Work to complete: Wherever "agent" shows up in the records below, copy the whole line.

Supplied records:
··········

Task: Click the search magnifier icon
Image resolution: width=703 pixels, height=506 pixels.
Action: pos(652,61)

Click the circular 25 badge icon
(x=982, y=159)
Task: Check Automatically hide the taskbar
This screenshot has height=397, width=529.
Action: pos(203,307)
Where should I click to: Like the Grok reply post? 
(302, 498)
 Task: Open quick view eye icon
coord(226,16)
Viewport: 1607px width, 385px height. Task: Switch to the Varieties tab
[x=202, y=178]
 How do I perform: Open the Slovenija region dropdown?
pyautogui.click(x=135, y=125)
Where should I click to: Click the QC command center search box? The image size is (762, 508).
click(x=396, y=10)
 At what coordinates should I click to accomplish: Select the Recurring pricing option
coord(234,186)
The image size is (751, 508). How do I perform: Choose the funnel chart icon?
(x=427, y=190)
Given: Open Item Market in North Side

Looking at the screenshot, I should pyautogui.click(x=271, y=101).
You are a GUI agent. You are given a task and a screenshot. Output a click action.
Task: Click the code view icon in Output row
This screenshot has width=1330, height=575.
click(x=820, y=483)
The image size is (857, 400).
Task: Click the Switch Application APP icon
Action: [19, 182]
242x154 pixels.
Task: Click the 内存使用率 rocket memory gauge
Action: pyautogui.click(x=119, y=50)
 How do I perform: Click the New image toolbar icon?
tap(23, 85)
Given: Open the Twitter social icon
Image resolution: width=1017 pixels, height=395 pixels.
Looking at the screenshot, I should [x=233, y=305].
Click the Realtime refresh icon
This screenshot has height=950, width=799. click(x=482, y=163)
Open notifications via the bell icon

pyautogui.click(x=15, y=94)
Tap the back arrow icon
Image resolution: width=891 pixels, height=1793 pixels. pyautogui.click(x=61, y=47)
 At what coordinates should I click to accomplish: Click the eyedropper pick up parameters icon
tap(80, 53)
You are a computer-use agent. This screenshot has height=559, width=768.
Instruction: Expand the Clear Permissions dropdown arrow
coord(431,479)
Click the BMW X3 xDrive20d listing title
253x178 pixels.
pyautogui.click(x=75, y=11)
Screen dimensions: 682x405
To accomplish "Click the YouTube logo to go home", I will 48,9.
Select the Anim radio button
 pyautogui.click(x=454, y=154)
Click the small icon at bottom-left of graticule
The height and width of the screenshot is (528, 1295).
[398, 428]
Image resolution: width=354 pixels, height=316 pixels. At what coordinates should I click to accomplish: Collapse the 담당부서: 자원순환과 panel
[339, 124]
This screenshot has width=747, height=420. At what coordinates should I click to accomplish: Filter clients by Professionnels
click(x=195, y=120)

··········

The completed task:
You are a GUI agent. You are given a task and a screenshot. Output a click action.
You are a computer-use agent. This screenshot has height=559, width=768.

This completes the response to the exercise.